On Mon, Oct 16, 2023 at 12:19 PM Nick Telford <nick.telf...@gmail.com>
wrote:

Hi Guozhang,

The KIP as it stands introduces a new configuration,
default.state.isolation.level, which is independent of
processing.mode.
It's intended that this new configuration be used to configure a
global
IQ
isolation level in the short term, with a future KIP introducing the
capability to change the isolation level on a per-query basis,
falling
back
to the "default" defined by this config. That's why I called it
"default",
for future-proofing.

However, it currently includes the caveat that READ_UNCOMMITTED is
not
available under EOS. I think this is the coupling you are alluding
to?

This isn't intended to be a restriction of the API, but is currently
a
technical limitation. However, after discussing with some users about
use-cases that would require READ_UNCOMMITTED under EOS, I'm
inclined to
remove that clause and put in the necessary work to make that
combination
possible now.

I currently see two possible approaches:

    1. Disable TX StateStores internally when the IsolationLevel is
    READ_UNCOMMITTED and the processing.mode is EOS. This is more
difficult
    than it sounds, as there are many assumptions being made
throughout
the
    internals about the guarantees StateStores provide. It would
definitely add
    a lot of extra "if (read_uncommitted && eos)" branches,
complicating
    maintenance and testing.
    2. Invest the time *now* to make READ_UNCOMMITTED of EOS
StateStores
    possible. I have some ideas on how this could be achieved, but
they
would
    need testing and could introduce some additional issues. The
benefit
of
    this approach is that it would make query-time IsolationLevels
much
simpler
    to implement in the future.

Unfortunately, both will require considerable work that will further
delay
this KIP, which was the reason I placed the restriction in the KIP
in the
first place.

Regards,
Nick

On Sat, 14 Oct 2023 at 03:30, Guozhang Wang <
guozhang.wang...@gmail.com>
wrote:

Hello Nick,

First of all, thanks a lot for the great effort you've put in
driving
this KIP! I really like it coming through finally, as many people
in
the community have raised this. At the same time I honestly feel a
bit
ashamed for not putting enough of my time supporting it and
pushing it
through the finish line (you raised this KIP almost a year ago).
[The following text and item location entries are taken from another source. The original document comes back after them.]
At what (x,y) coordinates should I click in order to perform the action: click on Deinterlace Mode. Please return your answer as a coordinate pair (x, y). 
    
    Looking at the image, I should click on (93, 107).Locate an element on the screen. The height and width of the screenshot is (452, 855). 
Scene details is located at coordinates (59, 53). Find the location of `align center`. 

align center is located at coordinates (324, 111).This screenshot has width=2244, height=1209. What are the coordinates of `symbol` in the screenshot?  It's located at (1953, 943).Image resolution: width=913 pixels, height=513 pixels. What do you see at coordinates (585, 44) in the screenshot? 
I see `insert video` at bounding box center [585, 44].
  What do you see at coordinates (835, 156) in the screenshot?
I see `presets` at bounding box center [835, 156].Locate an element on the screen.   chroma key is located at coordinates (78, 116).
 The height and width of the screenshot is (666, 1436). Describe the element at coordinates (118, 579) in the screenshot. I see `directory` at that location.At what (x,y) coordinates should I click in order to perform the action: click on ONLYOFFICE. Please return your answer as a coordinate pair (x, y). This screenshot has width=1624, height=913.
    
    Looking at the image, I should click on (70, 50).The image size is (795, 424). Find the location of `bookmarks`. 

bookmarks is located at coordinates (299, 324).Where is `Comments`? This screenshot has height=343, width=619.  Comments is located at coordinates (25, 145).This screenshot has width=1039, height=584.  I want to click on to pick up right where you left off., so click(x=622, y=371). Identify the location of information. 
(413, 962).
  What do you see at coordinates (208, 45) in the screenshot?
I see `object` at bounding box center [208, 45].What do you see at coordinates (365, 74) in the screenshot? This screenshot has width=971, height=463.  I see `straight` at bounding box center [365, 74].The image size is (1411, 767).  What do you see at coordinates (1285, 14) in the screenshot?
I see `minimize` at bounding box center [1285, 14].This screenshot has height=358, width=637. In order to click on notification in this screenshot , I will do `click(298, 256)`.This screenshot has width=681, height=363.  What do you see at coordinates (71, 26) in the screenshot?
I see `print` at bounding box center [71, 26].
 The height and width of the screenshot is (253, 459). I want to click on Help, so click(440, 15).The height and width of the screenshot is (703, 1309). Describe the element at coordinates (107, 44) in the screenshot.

I briefly passed through the DISCUSS thread so far, not sure I've
100
percent digested all the bullet points. But with the goal of
trying to
help take it through the finish line in mind, I'd want to throw
thoughts on top of my head only on the point #4 above which I felt
may
be the main hurdle for the current KIP to drive to a consensus now.

The general question I asked myself is, whether we want to couple
"IQ
reading mode" with "processing mode". While technically I tend to
agree with you that, it's feels like a bug if some single user
chose
"EOS" for processing mode while choosing "read uncommitted" for IQ
reading mode, at the same time, I'm thinking if it's possible that
there could be two different persons (or even two teams) that
would be
using the stream API to build the app, and the IQ API to query the
running state of the app. I know this is less of a technical thing
but
rather a more design stuff, but if it could be ever the case, I'm
wondering if the personale using the IQ API knows about the risks
of
using read uncommitted but still chose so for the favor of
performance, no matter if the underlying stream processing mode
configured by another personale is EOS or not. In that regard, I'm
leaning towards a "leaving the door open, and close it later if we
found it's a bad idea" aspect with a configuration that we can
potentially deprecate than "shut the door, clean for everyone".
More
specifically, allowing the processing mode / IQ read mode to be
decoupled, and if we found that there's no such cases as I
speculated
above or people started complaining a lot, we can still enforce
coupling them.

Again, just my 2c here. Thanks again for the great patience and
diligence on this KIP.


Guozhang



On Fri, Oct 13, 2023 at 8:48 AM Nick Telford <
nick.telf...@gmail.com>
wrote:

Hi Bruno,

4.
I'll hold off on making that change until we have a consensus as
to
what
configuration to use to control all of this, as it'll be
affected by
the
decision on EOS isolation levels.

5.
Done. I've chosen "committedOffsets".

Regards,
Nick

On Fri, 13 Oct 2023 at 16:23, Bruno Cadonna <cado...@apache.org>
wrote:

Hi Nick,

1.
Yeah, you are probably right that it does not make too much
sense.
Thanks for the clarification!


4.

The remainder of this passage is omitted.